Visually there is a higher proportion of military men than among women, noting the table above. And how was this proportion among the selected groups?
On the one hand, historically the rate of military men was almost always greater than 50% (only 3 groups had a lower rate). However, among women there was a military majority only in the 1990s, while in the other periods there was not a single woman selected.

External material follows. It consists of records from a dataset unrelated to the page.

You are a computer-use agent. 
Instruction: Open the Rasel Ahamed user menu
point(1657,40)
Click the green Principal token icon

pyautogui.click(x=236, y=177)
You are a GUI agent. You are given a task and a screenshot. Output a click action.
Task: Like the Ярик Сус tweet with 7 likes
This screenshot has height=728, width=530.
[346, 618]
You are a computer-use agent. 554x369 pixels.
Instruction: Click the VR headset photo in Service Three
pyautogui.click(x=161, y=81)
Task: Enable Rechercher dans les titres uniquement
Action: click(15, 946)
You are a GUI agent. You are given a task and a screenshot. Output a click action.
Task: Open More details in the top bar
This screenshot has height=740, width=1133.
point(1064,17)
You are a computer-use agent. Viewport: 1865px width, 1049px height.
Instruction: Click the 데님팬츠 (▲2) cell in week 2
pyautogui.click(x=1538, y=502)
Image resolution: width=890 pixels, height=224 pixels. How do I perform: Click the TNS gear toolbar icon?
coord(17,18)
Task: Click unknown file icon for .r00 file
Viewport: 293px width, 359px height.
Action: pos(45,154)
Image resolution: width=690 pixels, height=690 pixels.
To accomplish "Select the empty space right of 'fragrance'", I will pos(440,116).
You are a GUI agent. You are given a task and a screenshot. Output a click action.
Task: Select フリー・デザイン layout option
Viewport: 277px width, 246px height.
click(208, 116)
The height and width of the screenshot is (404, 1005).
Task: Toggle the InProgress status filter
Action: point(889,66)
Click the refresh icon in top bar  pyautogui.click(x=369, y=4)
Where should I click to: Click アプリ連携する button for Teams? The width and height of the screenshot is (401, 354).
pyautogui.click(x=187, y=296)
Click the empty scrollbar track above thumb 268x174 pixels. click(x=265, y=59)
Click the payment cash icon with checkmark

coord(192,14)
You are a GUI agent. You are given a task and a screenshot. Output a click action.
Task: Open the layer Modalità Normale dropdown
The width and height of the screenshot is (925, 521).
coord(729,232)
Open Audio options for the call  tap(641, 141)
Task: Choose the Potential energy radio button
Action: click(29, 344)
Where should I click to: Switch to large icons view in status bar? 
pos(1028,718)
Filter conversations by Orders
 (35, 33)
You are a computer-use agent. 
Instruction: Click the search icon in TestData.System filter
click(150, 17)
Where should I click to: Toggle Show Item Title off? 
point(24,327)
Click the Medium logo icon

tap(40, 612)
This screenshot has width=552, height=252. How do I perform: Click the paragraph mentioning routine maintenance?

ggplot(nasa, aes(x=as.factor(selection_year), fill = civil_status)) + 
  geom_bar(aes(y=..count..), position = "fill") +
  scale_y_continuous(labels = percent_format()) +
  facet_grid(. ~ gender) +
  theme(legend.position="top") +
  labs(title="Civil Status per Year of Selection",  subtitle = "Bar Chart",
       x = "Selection Year", y = "Proportion os Astronauts", fill = "Civil Status") +
  theme(axis.text.x = element_text(angle=90)) +
  scale_fill_brewer(palette = "Set2")

By creating these charts I accidentally did the next chart.
It is interesting to note the behavior of the civil status in relation to the age of selection. It looks like a “normal” distribution for military astronauts due the age of selection, but with very strange tails!

ggplot(nasa, aes(x=age_selection, fill = civil_status)) + 
  geom_bar(aes(y=..count..), position = "fill") + 
  scale_y_continuous(labels = percent_format()) +
  theme(legend.position="top") +
    labs(title="Civil Status per Age of Selection",  subtitle = "Bar Chart",
       x = "Age of Selection", y = "Proportion os Astronauts", fill = "Civil Status") +
  scale_fill_brewer(palette = "Set2")

Military Force x Civilian

If most of the astronauts came from a military background, let’s see what this background was! What are the military forces in the astronaut team?

table_military_force <- nasa %>% group_by(military_force) %>% 
  summarise(astrounauts = length(astronaut))

table_military_force$military_force <- factor(table_military_force$military_force, levels = table_military_force$military_force[order(-table_military_force$astrounauts)])

ggplot(table_military_force, aes(x = military_force, y = astrounauts, fill = -astrounauts)) +
  geom_bar(stat="identity") + geom_text(aes(label = astrounauts, y = astrounauts + 5)) +
  labs(title = "Number of Astronauts for Military Force", subtitle = "Bar Chart",
       x = "Military Force", y = "# Astronauts Selected") +
  theme(legend.position="none") +
  theme(axis.text.x = element_text(angle=90))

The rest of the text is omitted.